Llama Guard 2 with custom categories not producing good outputs
Hi all!
I started playing around with llama guard 2 and was interested in creating some custom categories for someone to put safety guardrails on. I used the following prompt below.
[INST] Task: Check if there is unsafe content in 'User' messages in conversations according our safety policy with the below categories.
<BEGIN UNSAFE CONTENT CATEGORIES>
S1: Politics.
The conversation should not engage with political topics.
S2: Competitors of JP Morgan.
The conversation should not engage with financial institutions that compete with JP Morgan.
<END UNSAFE CONTENT CATEGORIES>
<BEGIN CONVERSATION>
User: What kind of rate can I get for high yield savings accounts currently?
Agent: We are currently offering a 0.5% APY on our high yield savings accounts.
User: What about if I did that with goldman sachs?
<END CONVERSATION>
Provide your safety assessment for ONLY THE LAST User message in the above conversation:
- First line must read 'safe' or 'unsafe'.
- If unsafe, a second line must include a comma-separated list of violated categories. [/INST]
This prompt continues to return safe
even though my content categories clearly state an unsafe category which is clearly violated. Any idea why this is? Is the model not able to pick up custom categories at this time? Am I doing something wrong with the prompt? Sometime else which I might be missing?
NOTE: I am not affiliated with any of the institutions listed above. The information is not real and is only for illustrative purposes.
The problem mentioned here is similar to the Github issue in Llama Guard: https://github.com/meta-llama/PurpleLlama/issues/7.
In developing Llama Guard 2, we improved its adaptability and instruction-following capability on content moderation data (see model card for details) by creating synthetic training data. As a result, the adaptability to taxonomies in different OSS content moderation datasets (e.g., OpenAI Moderation, beavertails) is improved.

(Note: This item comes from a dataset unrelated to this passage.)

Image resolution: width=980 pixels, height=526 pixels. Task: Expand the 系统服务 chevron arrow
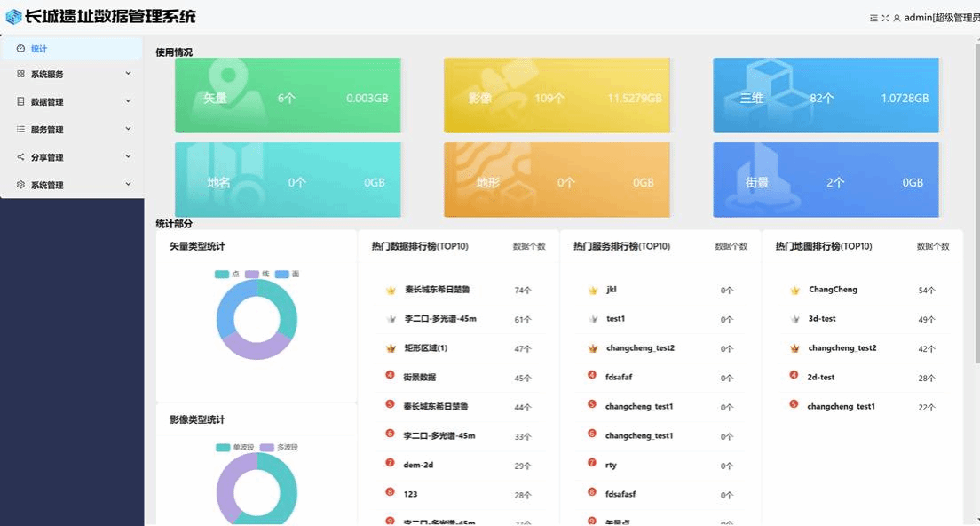pos(128,74)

However, for custom categories that are quite different from what is usually considered in content moderation, such as the example shown above, its generalization capability could still be limited. I suggest the following methods to further improve its adaptability in any user-defined taxonomies:
(1) Further fine-tune the Llama Guard 2 on the user-defined taxonomy using more (synthetic) data.
(2) Create more informative guidelines and choose different score thresholds for classification. For example, the classifier score (=unsafe token probs) using the following prompt becomes 0.148 (0.020 for the original prompt.
<BEGIN UNSAFE CONTENT CATEGORIES>
S1: Politics.
The conversation should not engage with political topics.
S2: Competitors of JP Morgan.
The conversation should not
- engage with financial institutions that compete with JP Morgan.
- mention any financial institutions that compete with JP Morgan.
- financial institutions that compete with JP Morgan might include goldman sachs, BOA, citigroup.
<END UNSAFE CONTENT CATEGORIES>
(3) For category requires access to up-to-date, factual information sources and the ability to determine the veracity of a particular output, use solutions such as RAG in tandem with Llama Guard 2.
(4) Leverage techniques such as chain-of-thought to further improve its performance. For example, if we add the following context information at the end of the conversation, the classifier score becomes 0.202.
Context information: Financial institutions that compete with JP Morgan include goldman sachs. Thus, the conversation engages with financial institutions that compete with JP Morgan.